There's submicron. Then there's just sub.
As in submarine. Such as the naval legend that Rosemount Analytical
is helping to preserve in a large tank in South Carolina.
The California-based supplier is providing
sensors and analyzers for the restoration of the H.L. Hunley,
a Confederate Navy submarine that sunk in 1864 off the coast of
South Carolina. The Civil War vessel has a star-crossed history.

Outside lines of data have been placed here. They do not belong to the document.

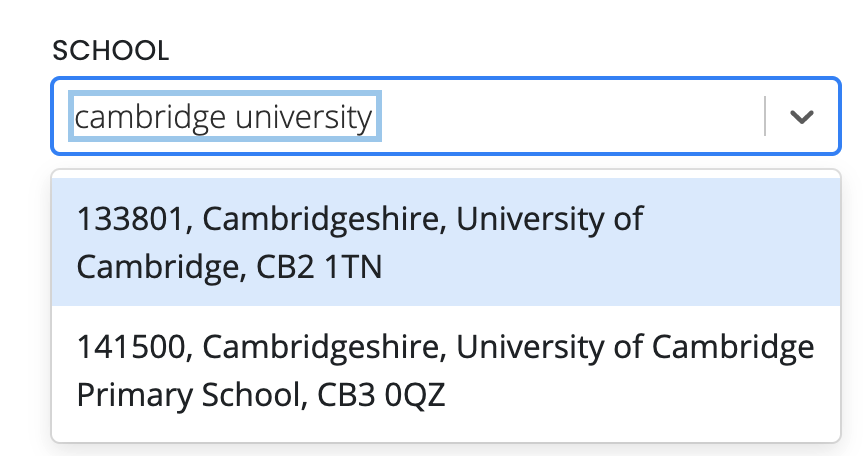Click the SCHOOL field label
The image size is (866, 456).
[111, 51]
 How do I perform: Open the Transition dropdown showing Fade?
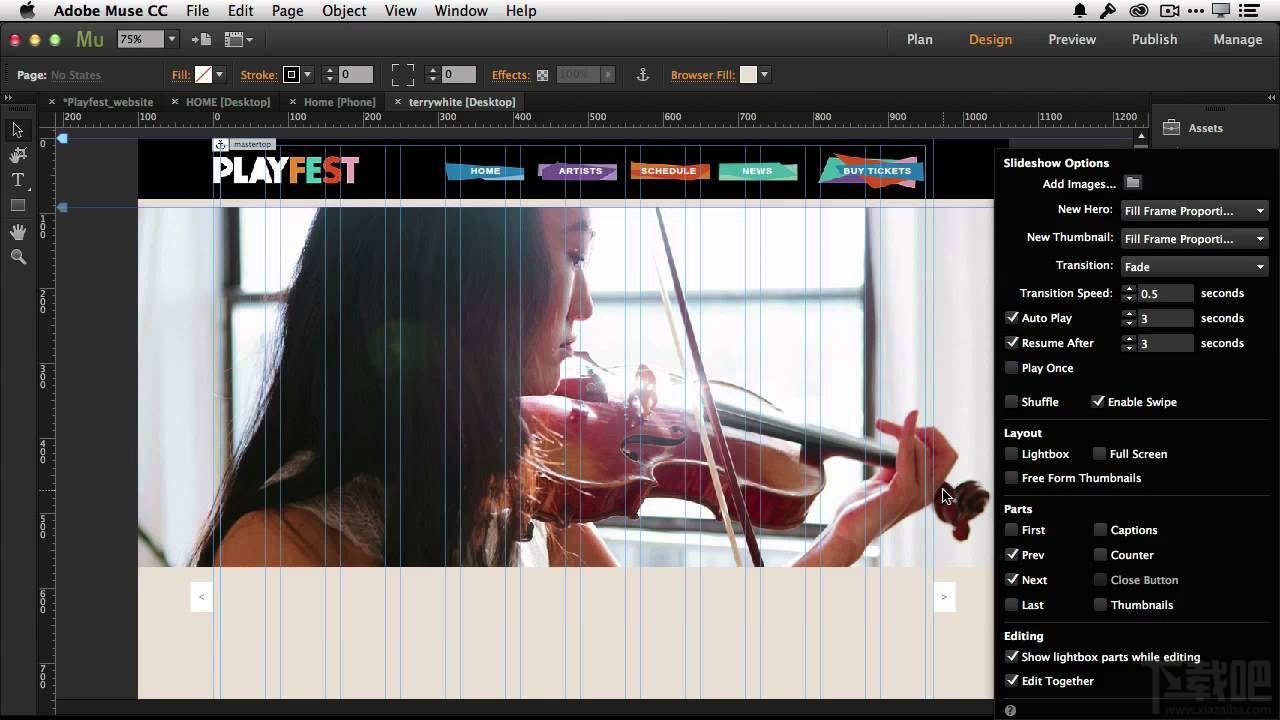click(x=1194, y=266)
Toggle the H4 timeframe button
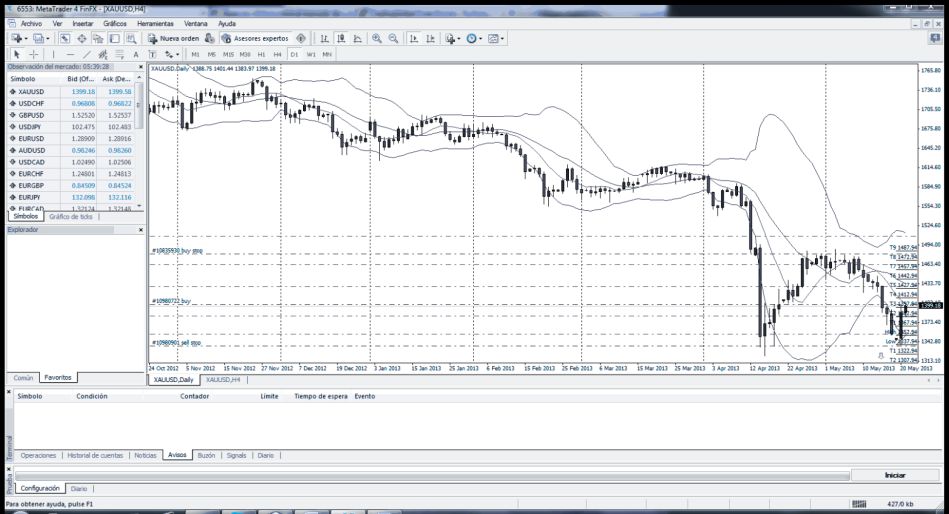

Built in 1863, the craft sunk twice during testing with all hands
aboard before sinking for a third and final time while returning
from its only mission. The submarine was recovered in August 2000
by Friends of the Hunley, a nonprofit organization dedicated
to honoring the dead seamen and eventually displaying their vessel
in Charleston Museum.
Rosemount's instruments track pH, oxygen
reduction potential, conductivity, and dissolved oxygen in the
storage tank. The second part of the two-phase project involves
removing chlorides to prevent corrosion. The large tank is filled
with an electrolyte solution to draw the chlorides out of the
metal.
Robert Neyland, the project director, says
the data from the sensors enable his team to maintain the proper
tank environment. Rosemount says the nonprofit organization and
its project partners wanted the sensors because of their ruggedness
and long lifeattributes in marked contrast to the capabilities
of the ill-fated war relic.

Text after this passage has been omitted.